> [Short task]:
Arrange each line of the data below as a Markdown table with the columns "No." and "Line", skipping blank lines and leaving the pictures out.

+--

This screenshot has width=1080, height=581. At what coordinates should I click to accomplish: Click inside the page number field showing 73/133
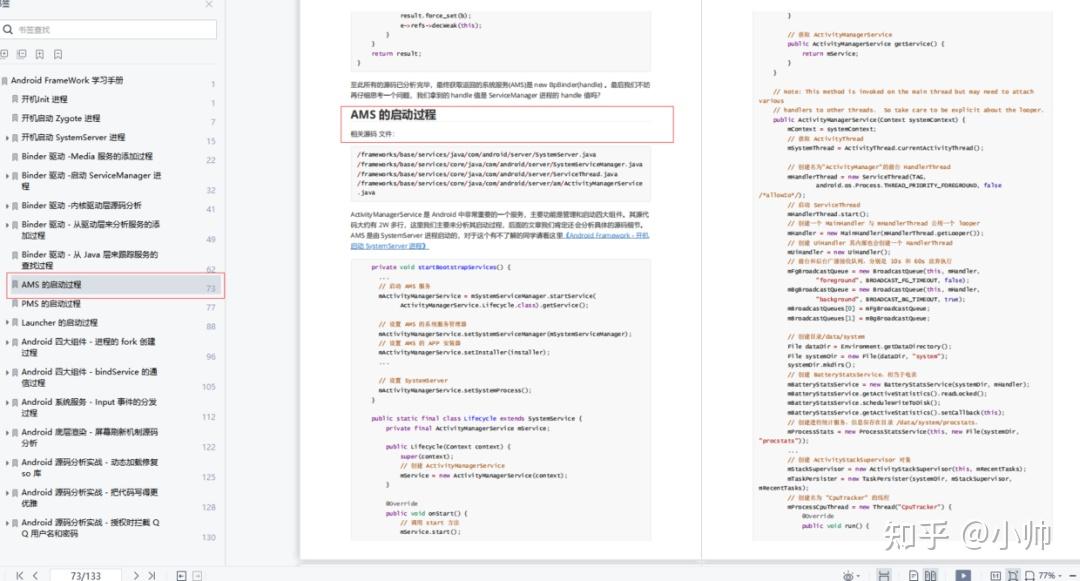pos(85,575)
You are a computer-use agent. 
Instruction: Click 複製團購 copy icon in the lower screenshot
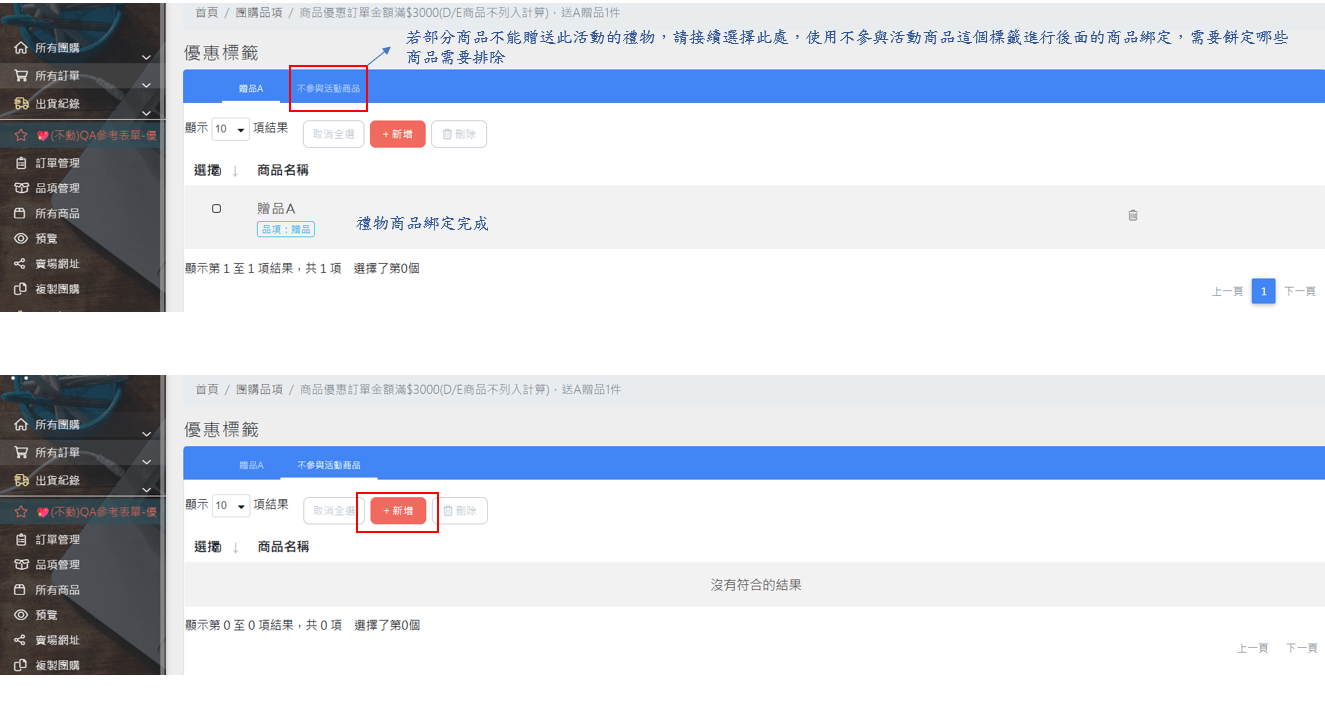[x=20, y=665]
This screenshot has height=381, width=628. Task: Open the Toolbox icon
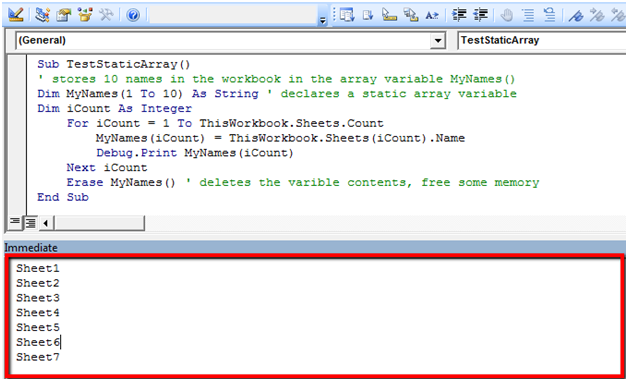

+--

> [Answer below]:
| No. | Line |
|---|---|
| 1 | This screenshot has width=1080, height=581. At what coordinates should I click to accomplish: Click inside the page number field showing 73/133 |
| 2 | pos(85,575) |
| 3 | You are a computer-use agent.  |
| 4 | Instruction: Click 複製團購 copy icon in the lower screenshot |
| 5 | [x=20, y=665] |
| 6 | This screenshot has height=381, width=628. Task: Open the Toolbox icon |